The CDEPS issue this refers to is:

https://github.com/ESCOMP/CDEPS/issues/143

mvertens commented 2 years ago

@ekluzek - I have incorporated a fix that is in the latest CDEPS tag cdeps0.12.47 that makes this case now work. I have compared the cply and cmeps test results and things look good. If you update to the cdeps tag - you will also need to update cime, ccs_config, cmeps and share in ctsm.

ekluzek commented 2 years ago

Perfect -- thank you! I'm assuming this means the nldas2 cases will have different answers?

mvertens commented 2 years ago

Yes - using nuopc will always give you different answers. I have verified that the values coming in from the nldas2 forcings (that are on the same grid as the model) are only roundoff - however the aerosol forcings are mapped from a 2 degree grid to the nldas2 mesh - and since ESMF bilinear mapping is different than the internal cpl7 data model mapping - there will be differences.

ekluzek commented 2 years ago

@mvertens no I mean our non-DEBUG test cases we run with nldas2 with nuopc. Here are the two baselines for ctsm5.1.dev091 on cheyenne. I'm just wondering if I should expect answers to change when I run the test suite for these two tests...

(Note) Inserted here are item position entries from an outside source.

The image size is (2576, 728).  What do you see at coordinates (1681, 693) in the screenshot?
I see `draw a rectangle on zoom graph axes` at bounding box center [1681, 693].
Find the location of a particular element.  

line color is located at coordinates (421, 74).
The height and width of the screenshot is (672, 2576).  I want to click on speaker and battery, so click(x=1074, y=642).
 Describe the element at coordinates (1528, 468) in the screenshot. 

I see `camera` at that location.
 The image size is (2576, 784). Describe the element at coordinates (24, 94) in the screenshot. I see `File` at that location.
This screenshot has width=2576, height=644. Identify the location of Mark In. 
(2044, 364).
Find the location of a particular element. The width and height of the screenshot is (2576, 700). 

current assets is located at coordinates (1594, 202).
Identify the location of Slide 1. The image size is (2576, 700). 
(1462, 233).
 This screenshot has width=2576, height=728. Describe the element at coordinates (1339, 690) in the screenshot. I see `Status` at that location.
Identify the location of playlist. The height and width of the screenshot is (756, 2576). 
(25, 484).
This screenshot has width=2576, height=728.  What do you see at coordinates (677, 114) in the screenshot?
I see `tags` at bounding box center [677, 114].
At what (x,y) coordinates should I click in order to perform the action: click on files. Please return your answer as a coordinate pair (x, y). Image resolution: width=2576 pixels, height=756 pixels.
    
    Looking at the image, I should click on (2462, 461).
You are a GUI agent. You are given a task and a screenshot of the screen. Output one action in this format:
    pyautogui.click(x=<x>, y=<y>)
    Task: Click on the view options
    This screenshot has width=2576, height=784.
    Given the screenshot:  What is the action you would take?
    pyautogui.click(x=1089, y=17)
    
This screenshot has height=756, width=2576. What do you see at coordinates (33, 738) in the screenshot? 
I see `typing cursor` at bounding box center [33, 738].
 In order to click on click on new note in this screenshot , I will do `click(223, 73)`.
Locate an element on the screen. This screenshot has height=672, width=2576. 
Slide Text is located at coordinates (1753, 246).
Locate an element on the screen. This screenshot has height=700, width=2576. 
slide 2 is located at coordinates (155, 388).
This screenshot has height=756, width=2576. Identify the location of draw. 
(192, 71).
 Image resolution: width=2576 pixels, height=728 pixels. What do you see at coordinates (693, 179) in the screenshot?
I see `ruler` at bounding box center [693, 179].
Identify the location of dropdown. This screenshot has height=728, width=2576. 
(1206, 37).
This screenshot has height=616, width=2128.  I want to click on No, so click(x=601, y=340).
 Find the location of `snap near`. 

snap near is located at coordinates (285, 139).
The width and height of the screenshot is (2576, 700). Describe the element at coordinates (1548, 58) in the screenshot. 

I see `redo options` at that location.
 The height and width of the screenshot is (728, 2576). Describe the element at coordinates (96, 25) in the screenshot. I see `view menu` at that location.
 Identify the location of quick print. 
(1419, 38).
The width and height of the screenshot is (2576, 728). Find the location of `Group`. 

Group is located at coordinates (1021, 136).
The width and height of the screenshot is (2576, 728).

/glade/p/cgd/tss/ctsm_baselines/ctsm5.1.dev091/SMS_Ld1_PS.nldas2_rnldas2_mnldas2.I2000Ctsm50NwpSpNldas.cheyenne_gnu.clm-default /glade/p/cgd/tss/ctsm_baselines/ctsm5.1.dev091/SMS_Ld1_PS.nldas2_rnldas2_mnldas2.I2000Ctsm50NwpSpNldasRs.cheyenne_gnu.clm-default

ekluzek commented 1 year ago

The underlying CDEPS issue was fixed. And this seems to have been fixed by ctsm5.1.dev116 so closing.